Silva shrugged. "I like all this, and I'm good at it," he said. "But I'm not crazy about it? I guess that's partly why I ended up freelancing rather than finding a real programming job somewhere, or staying on at school."

David thought this over. "You're always on the move, though."

"I don't mind," Silva said. "I like traveling. Besides, I get to choose what I want to do, when I want to do it. I guess I just... really don't like the idea of getting stuck in something I don't want."

"Huh." That was something David could understand, at least. He absently tapped his spoon against the edge of his mug. "You don't miss Spain?"

"A little," Silva said. "Sometimes. Mostly around February."—with the fleeting hint of a grin. "But I've gotten used to it. And now I have friends there, and..." He lifted his shoulders and gave David another little smile.

"Huh," David said again. "So you speak English?"

Silva winced. "Sort of..."

"You've lived there for five years, what do you mean 'sort of'?" David demanded.

"You don't have to speak English to code," Silva protested, but it looked like he was trying not to smile.

"Right, so you'll just communicate with everyone in C," David said, rolling his eyes. "If address equals true, then call function 'directions please', else print 'sorry, have a good day'—"

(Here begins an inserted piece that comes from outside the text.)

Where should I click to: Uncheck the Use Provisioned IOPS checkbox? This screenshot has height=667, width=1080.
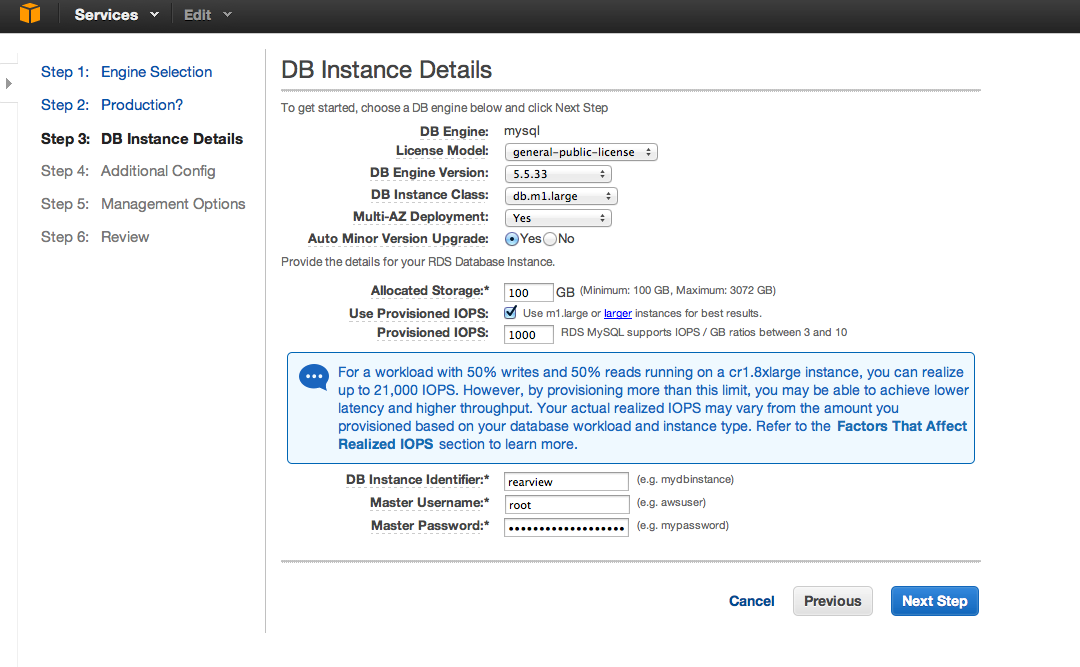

It was kind of nice to talk to someone who understood a decent sense of humor and laughed instead of just rolling their eyes. Then it turned out Silva liked C as a learning language and David had to set him straight, then it turned out he liked Python, then somehow that turned into a discussion of sci fi and when David glanced down at his watch he saw to his startlement that they'd been there nearly three hours.

He'd told Puyol he'd email his quarterly equipment request before the end of the day. "Shit," he said. "I've got to get back, sorry."

Silva's mouth parted. One hand went up to his hair. "Oh—I'm sorry, I thought you were done. I wouldn't have—"

"It's fine," David interrupted. "I needed a break. I wanted to come."

"Oh. Okay." Silva's face lightened. "Thanks. It was fun."

"Yeah," David said. He hesitated. "Maybe we should do it some other time?"

"I'd love to," Silva said, and gave David another of those smiles.

* * *

So it got to be sort of a habit, going for coffee or lunch or whatever when they were both free. Silva was funny, wicked in a way that kept taking David by surprise at first, surprising a laugh out of him. He knew what he was talking about, too, which—it wasn't like the rest of the office didn't, but David wasn't used to outsiders getting it, much. It was nice.

Meanwhile at work Silva'd jumped right in the deep end, apparently, because David saw him heading for Xavi's cubicle, which was sort of like strolling into the Bermuda Triangle. The rest of the office was just open plan desks, but Xavi insisted he needed sacred ground for his creative process, or whatever. Sometimes he came out and worked wherever there was empty space—and somehow, he always seemed to find some—and then sometimes he vanished into his cubicle and no one saw him for the next three days.

David would have to check with Silva later and make sure he hadn't accidentally gotten sucked into a discussion of football prediction models or something. Or—he was veering in that direction before he'd really made a conscious decision. He had shit to ask Xavi about, anyway. Or would by the time he made it over there.

As he got closer, he could see Silva had the sort of railroaded look that meant he was actually trying to make sense of what Xavi was saying. Silva's head turned slightly and he caught David's eye. Outwardly, his expression didn't change, but David thought he detected a hint of desperation anyway. Or maybe he just knew what it was like to talk to Xavi.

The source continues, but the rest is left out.